WORK REQUIRED: Rewrite the lines as a numbered list, starting with the line containing "Find the location of a" and going up to and including the last line. Skip blank lines and leave out the pictures.

* start INFORMATION PROVIDED *

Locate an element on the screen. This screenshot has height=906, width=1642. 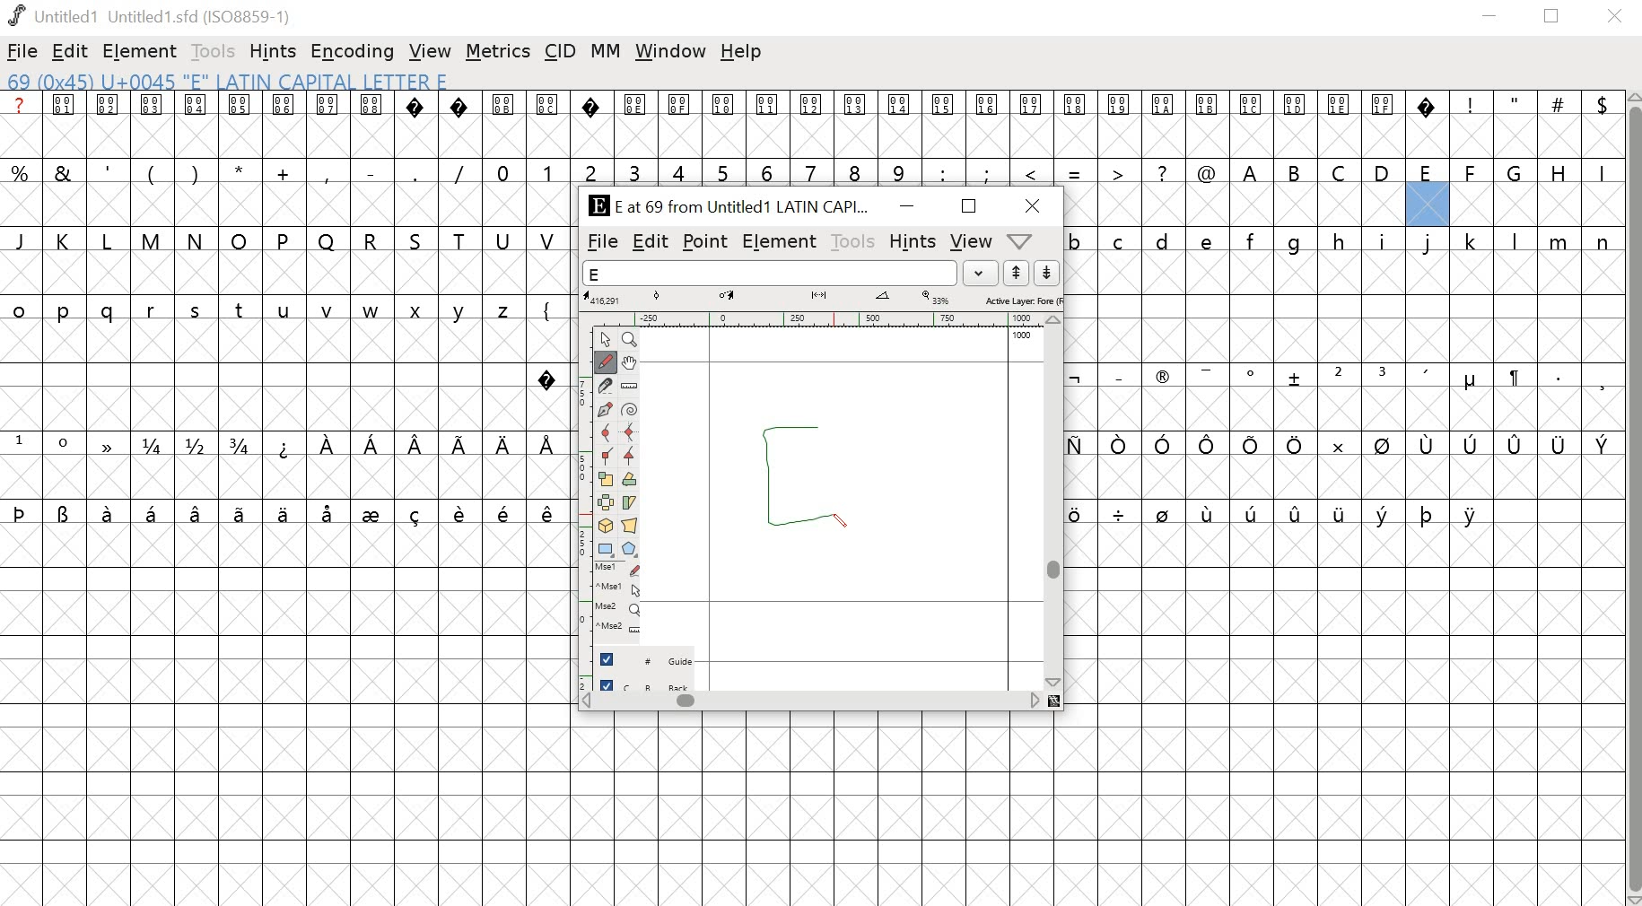
Pen is located at coordinates (606, 409).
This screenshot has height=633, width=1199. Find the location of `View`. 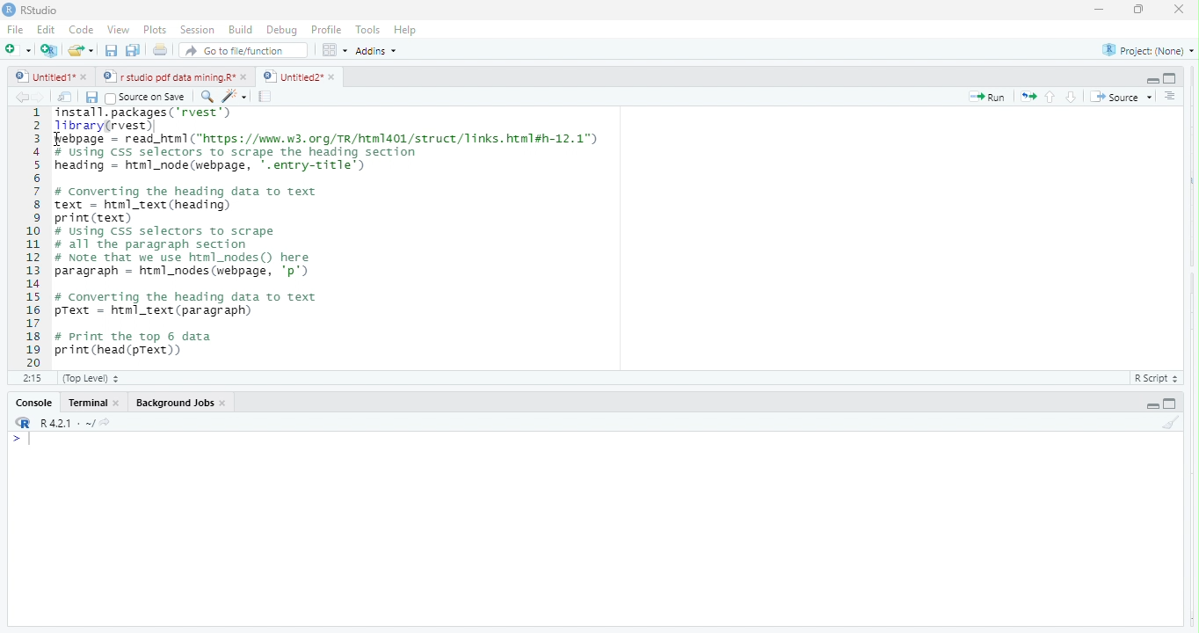

View is located at coordinates (117, 31).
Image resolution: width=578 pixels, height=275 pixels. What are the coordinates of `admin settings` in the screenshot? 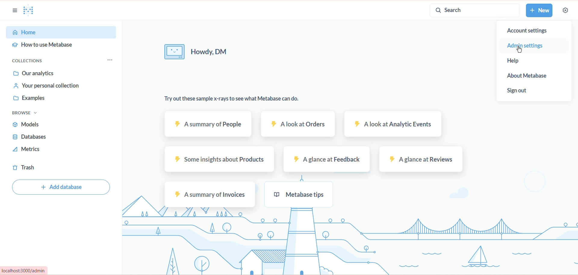 It's located at (527, 47).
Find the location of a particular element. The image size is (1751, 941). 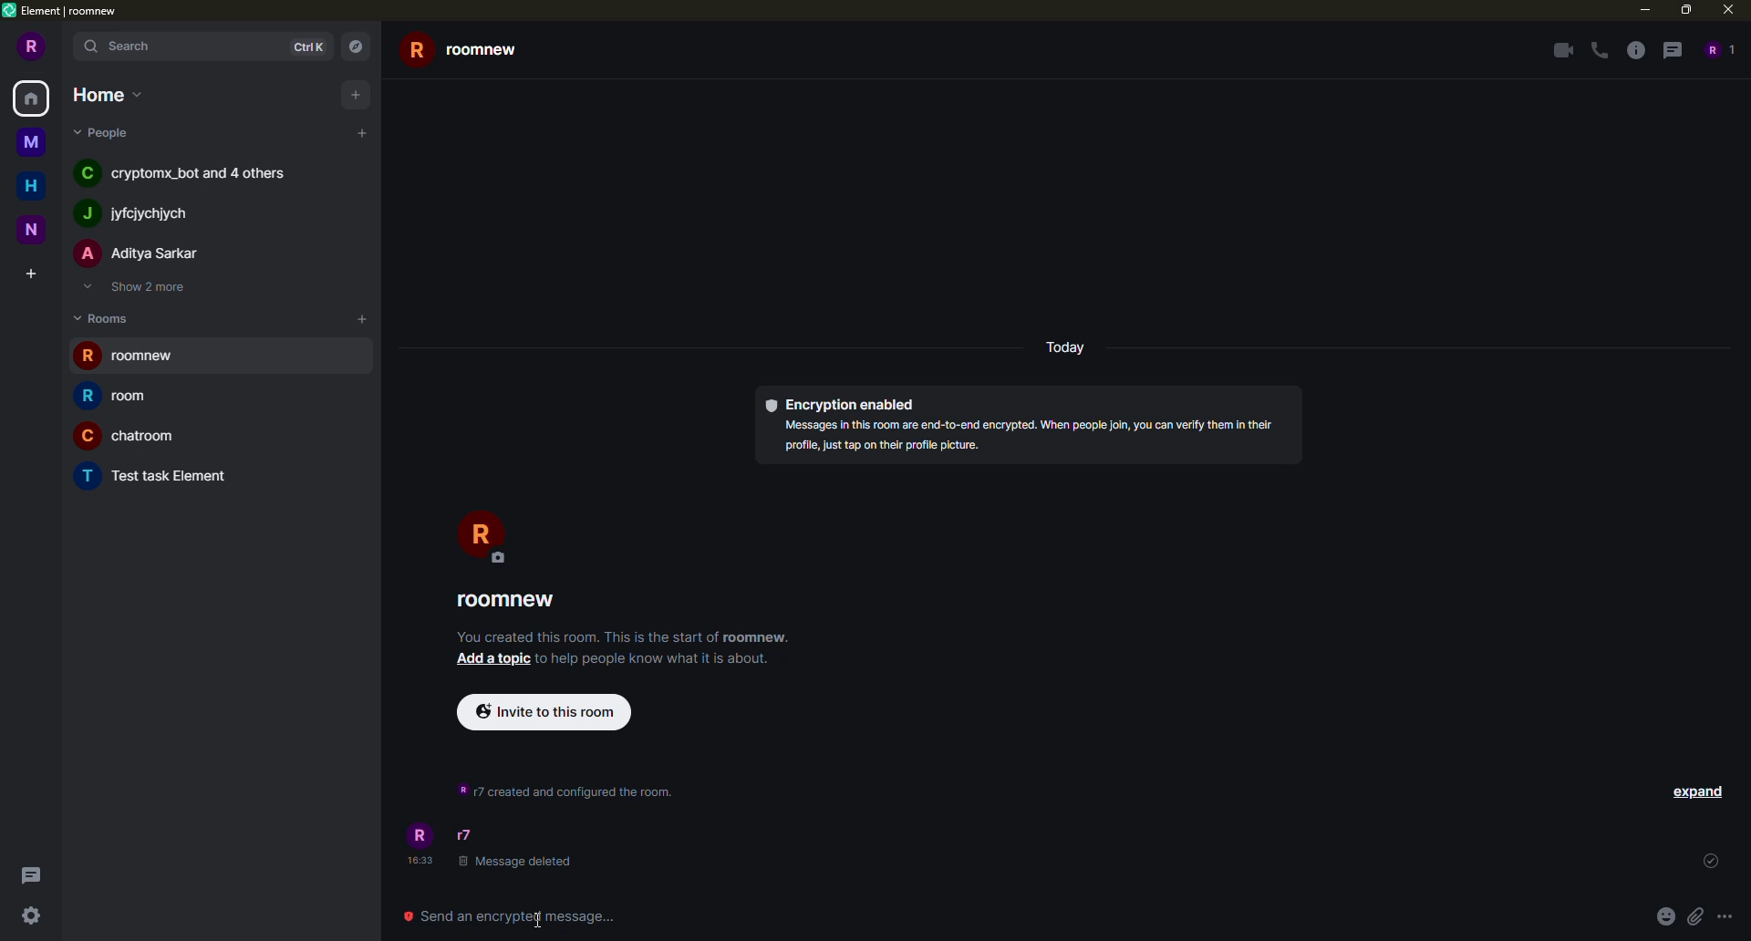

add is located at coordinates (365, 133).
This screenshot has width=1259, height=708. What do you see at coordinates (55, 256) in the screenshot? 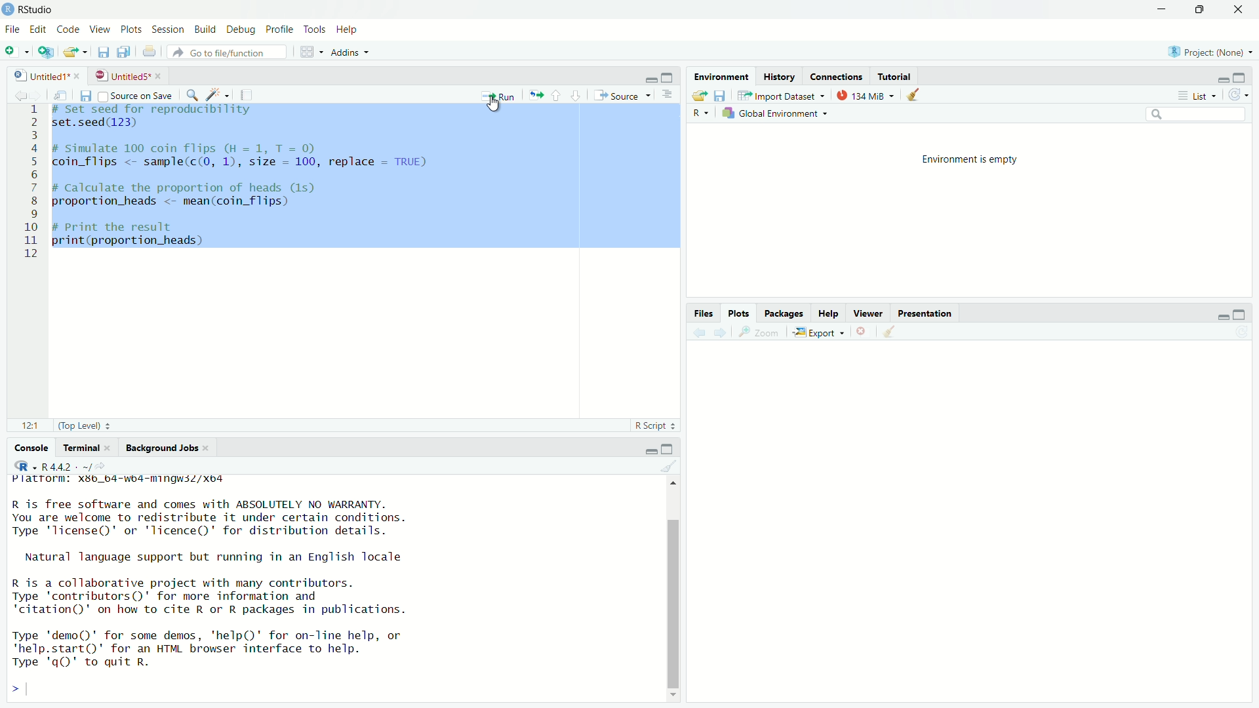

* end INFORMATION PROVIDED *

IN RESPONSE:
1. Find the location of a particular element. The image size is (1751, 941). 
2. add is located at coordinates (365, 133).
3. This screenshot has width=1259, height=708. What do you see at coordinates (55, 256) in the screenshot? 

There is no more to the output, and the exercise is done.